The direct-to-consumer model of the EBM eliminates shipping and warehousing costs for books (thereby also eliminating returns and pulping of unsold books) and allows simultaneous global availability of millions of new and backlist titles in all categories and languages. These savings permit potentially lower prices to consumers and libraries, and greater royalties and profits to authors and publishers. Also, titles will never have to go out of print again.

Link to press release (via BoingBoing).

June 8th, 2007

The London Book Project: turn the tube into a giant free library

Here’s a great project that really makes me wish I lived in London:

The London Book Project is a free book exchange on a massive scale. Using the London Underground as a high speed distribution network, we aim to bring real literature to London’s commuters. Scrap the freesheets - read a free book instead!

Over the next two weeks we’ll be distributing thousands of second hand books across the tube and we want YOU to get involved. If you see one of our books, please pick it up! Then read it and replace with any book of your choice. Let’s make the tube a giant, free library!

Link (via BoingBoing)

March 4th, 2007

Camel book drive

Kenya’s mobile camel-borne library is holding a book drive.  This is a great opportunity to send off some of your extra books and support a good cause in the process.

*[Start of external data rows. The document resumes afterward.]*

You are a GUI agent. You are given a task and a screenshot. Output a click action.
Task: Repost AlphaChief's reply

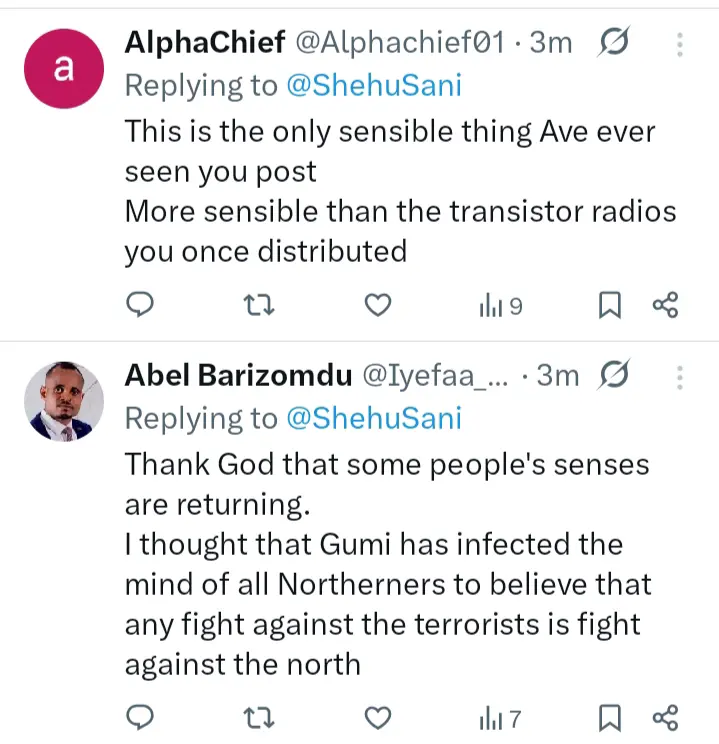pyautogui.click(x=260, y=305)
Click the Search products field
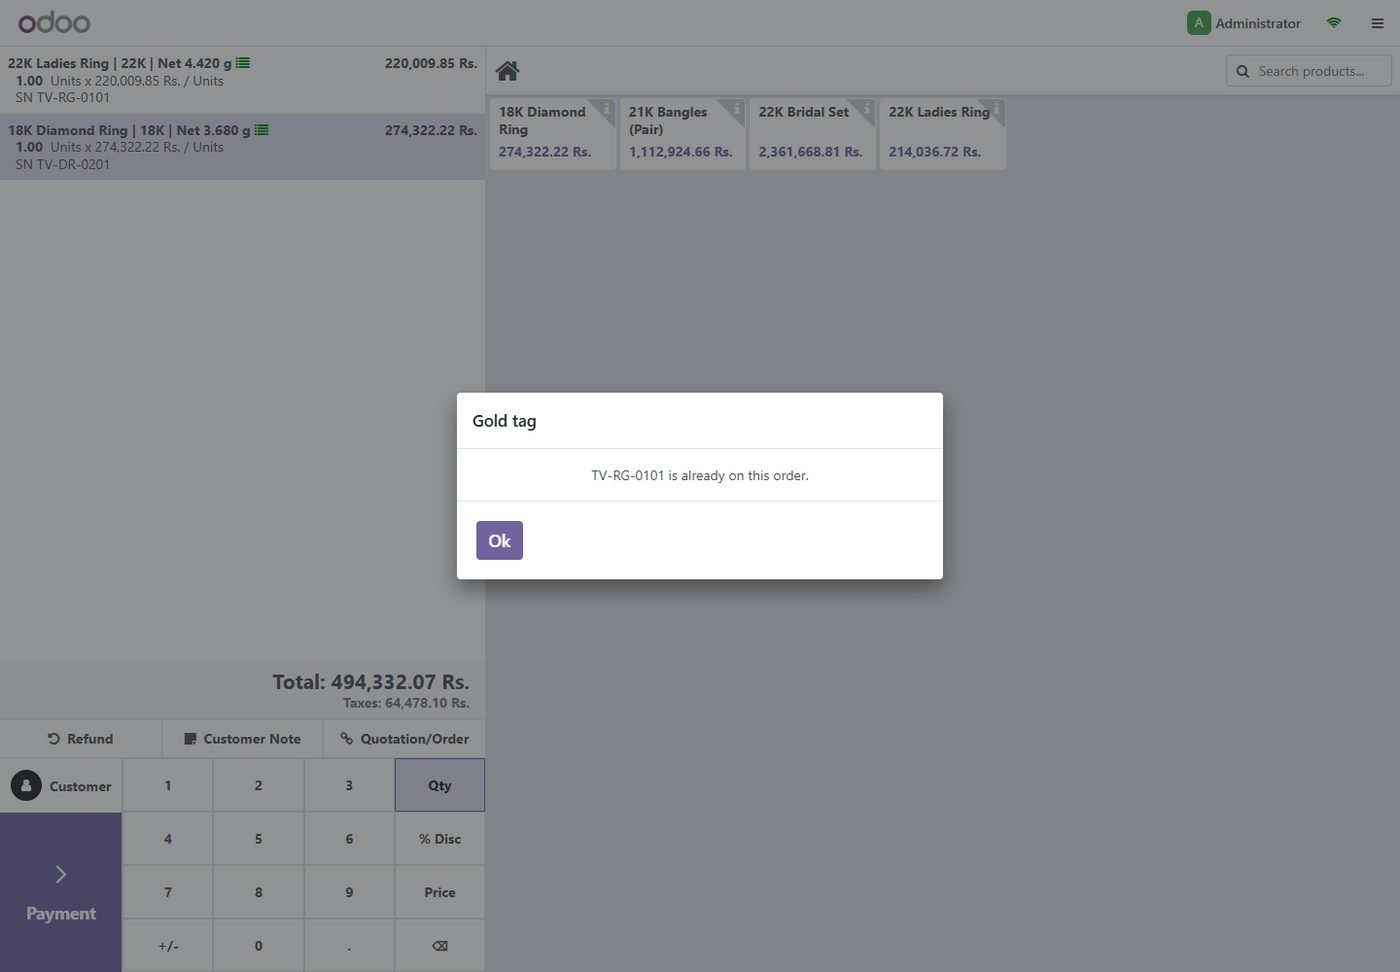This screenshot has width=1400, height=972. click(1309, 71)

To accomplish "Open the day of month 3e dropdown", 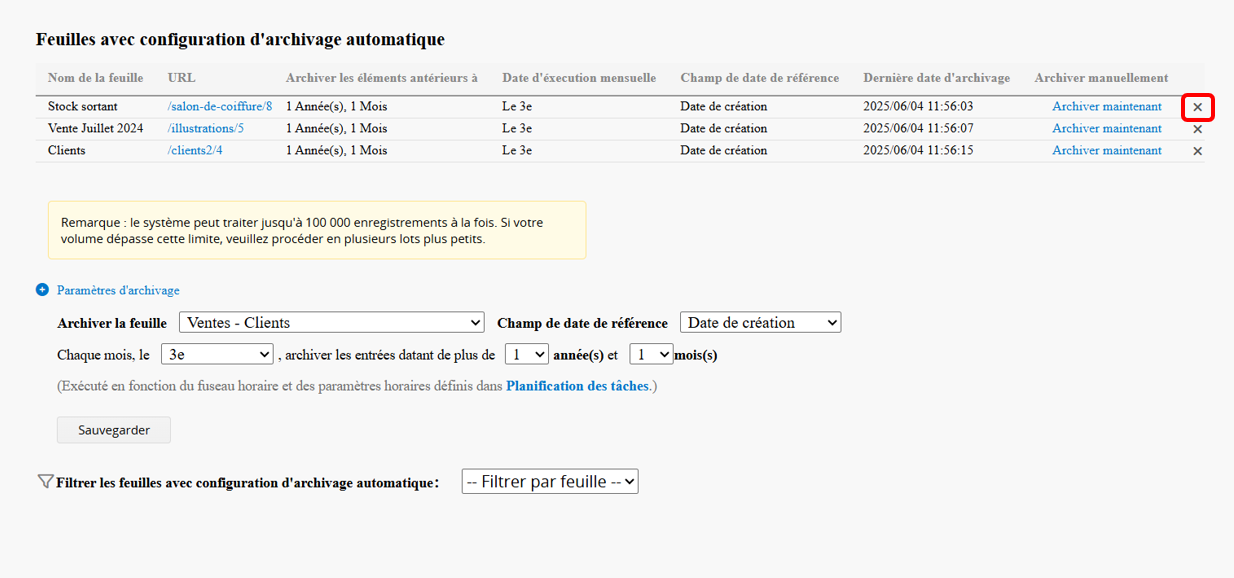I will pyautogui.click(x=218, y=354).
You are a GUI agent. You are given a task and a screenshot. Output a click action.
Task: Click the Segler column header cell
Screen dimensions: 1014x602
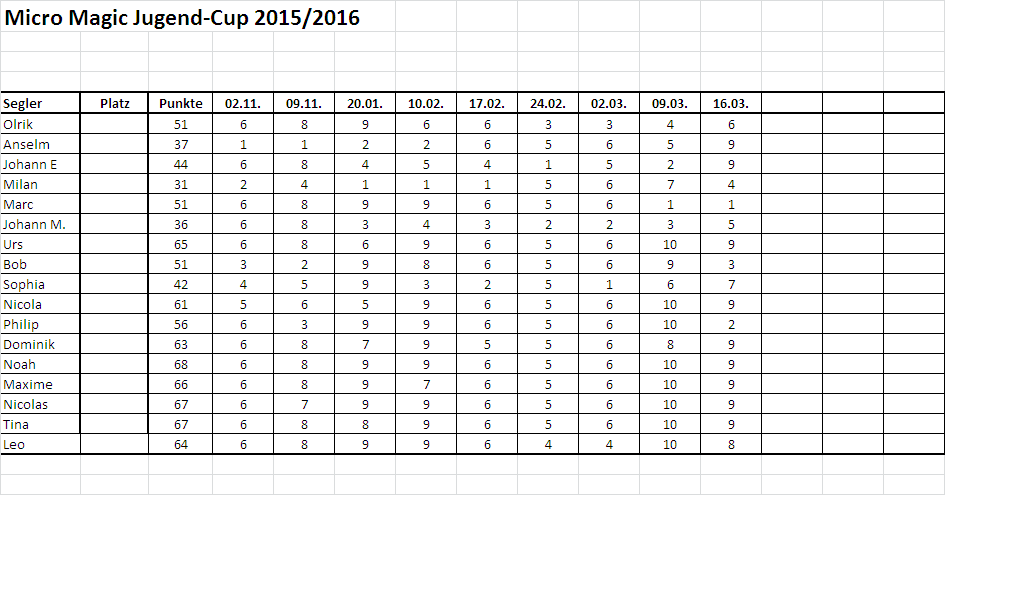[x=40, y=103]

Though The Camel Bookmobile (HarperCollins, April 2007) is a novel, the camel-borne library actually exists. It operates from Garissa in Kenya’s isolated Northeastern Province near the unstable border with Somalia. It brings books to a semi-nomadic people who live with drought, famine and chonic poverty. The books are spread out on grass mats beneath an acacia tree, and the library patrons, often barefoot, sometimes joined by goats or donkeys, gather with great excitement to choose their books until the next visit.

But of course, the bush is hard on books and the traveling library needs more.

What can you do to help?

BOOKS FOR THE CAMEL BOOKMOBILE can be mailed to:

Garissa Provincial Library
For Camel Library
Librarian in Charge, Rashid M. Farah
P.O. Box 245
Garissa, Kenya

Postage, economy, on a 5-pound box from the U.S. to Kenya is $23. Sending a 10-pound box is $33.75, and a 15-pound box costs $41.10. For a 25-pound box, the cost is $55.05.

Link (via Neil Gaiman’s journal)

February 17th, 2007

Censorship for the sake of the children is still censorship

Another book has found its place on ban lists around the country on the basis of protecting the delicate constitutions of American children.

The word “scrotum” does not often appear in polite conversation. Or children’s literature, for that matter.

Yet there it is on the first page of “The Higher Power of Lucky,” by Susan Patron, this year’s winner of the Newbery Medal, the most prestigious award in children’s literature. The book’s heroine, a scrappy 10-year-old orphan named Lucky Trimble, hears the word through a hole in a wall when another character says he saw a rattlesnake bite his dog, Roy, on the scrotum.

“Scrotum sounded to Lucky like something green that comes up when you have the flu and cough too much,” the book continues. “It sounded medical and secret, but also important.”

The rest of the article can be read here, and the definition of ridiculous can be found here.

February 11th, 2007

A Baghdad librarian’s journal

For a month now, Dr. Eskander’s intermittent diary entries have been appearing on the Web site of the British Library (bl.uk/iraqdiary.html), and they detail the daily hurdles of keeping Iraq’s central library open, preserving the surviving archives and books and, oh yes, staying alive.

The New York Times article can be found here, and the journal itself is here.

February 9th, 2007

Harry Potter 6 most borrowed book in Scotland

Harry Potter and the Half-Blood Prince was today named Scotland’s most borrowed library book.

The sixth novel about the boy wizard by JK Rowling topped the list of books lent out from public libraries between July 2005 and June 2006.